What does Sirianni remember about Leonard from their days together?
“Yeah, he made a lot of plays, that’s for sure,” Sirianni said last week. “He had a knack for the football and how to get the football. What I remember is just how, as an offensive coordinator, how hard he was to throw around. His length was comparable to Jim Boeheim’s 2-3 zone at Syracuse. He’s going to make a play in the passing lane.
“He was a great teammate and I really enjoyed being around him.

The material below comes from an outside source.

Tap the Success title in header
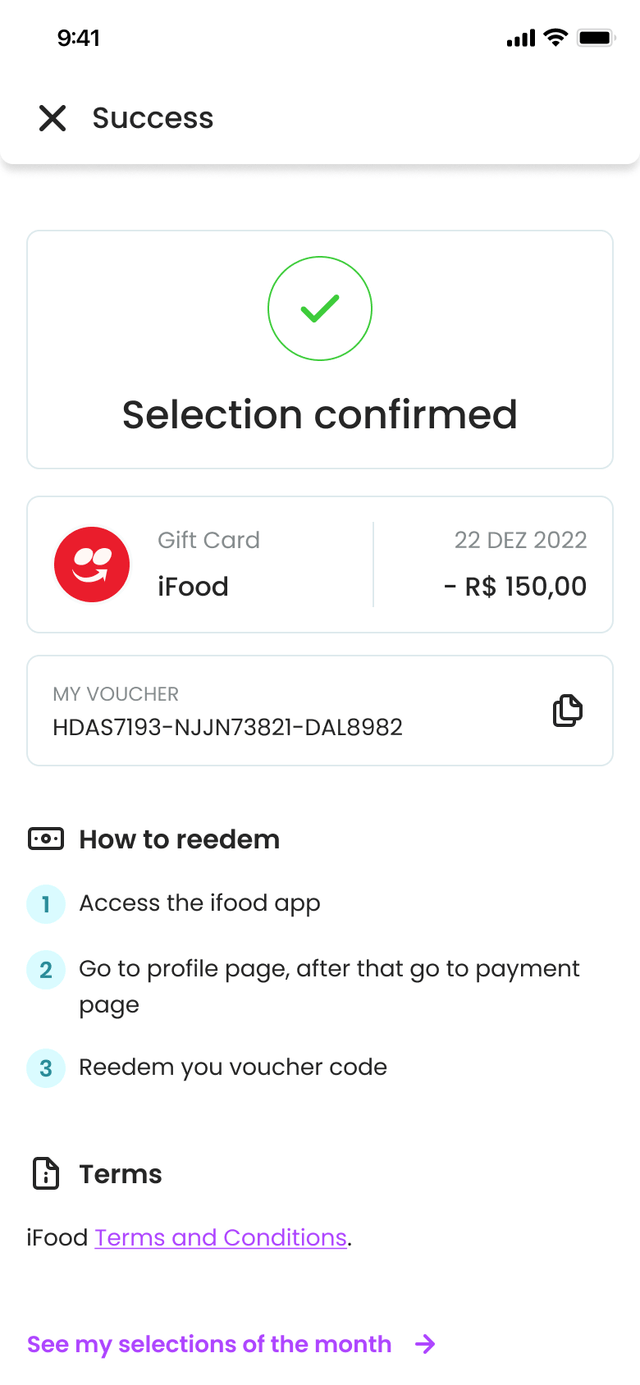The height and width of the screenshot is (1385, 640). 153,118
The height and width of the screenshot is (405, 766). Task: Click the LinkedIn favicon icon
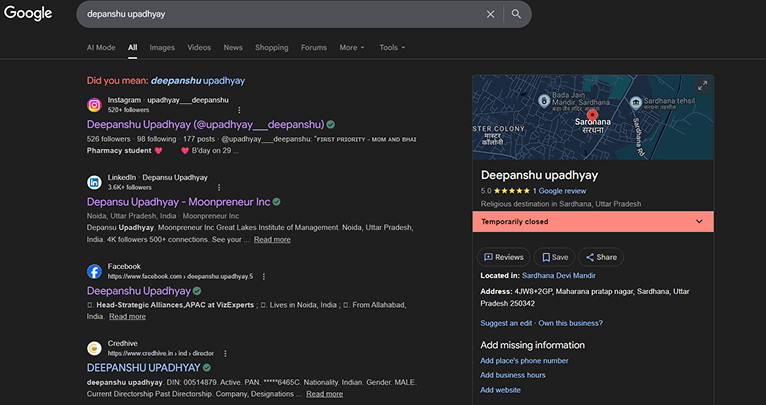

I still have a relationship with him. I think he is a great person, great teammate, and like I said, the main thing was the ball and the length that come to mind with that.”
From 2018 through 2021, Leonard was one of the best linebackers and overall defensive players in the NFL. During that four-year span, Leonard had 15 sacks, 17 forced fumbles, 12 interceptions, 31 pass breakups, 32 tackles for loss and 343 solo tackles. He was a three-time Pro Bowler and three-time All-Pro during that stretch.
But Leonard was able to play in just three games in 2022 because of injury. Leonard had back surgery that offseason, suffered a concussion in the season opener and then re-injured his back. In 2023, Leonard didn’t look like that All-Pro version and his play time began to dwindle.
While it would be unfair to expect Leonard to return to his All-Pro peak, he should at least help at a position where the Eagles desperately need it.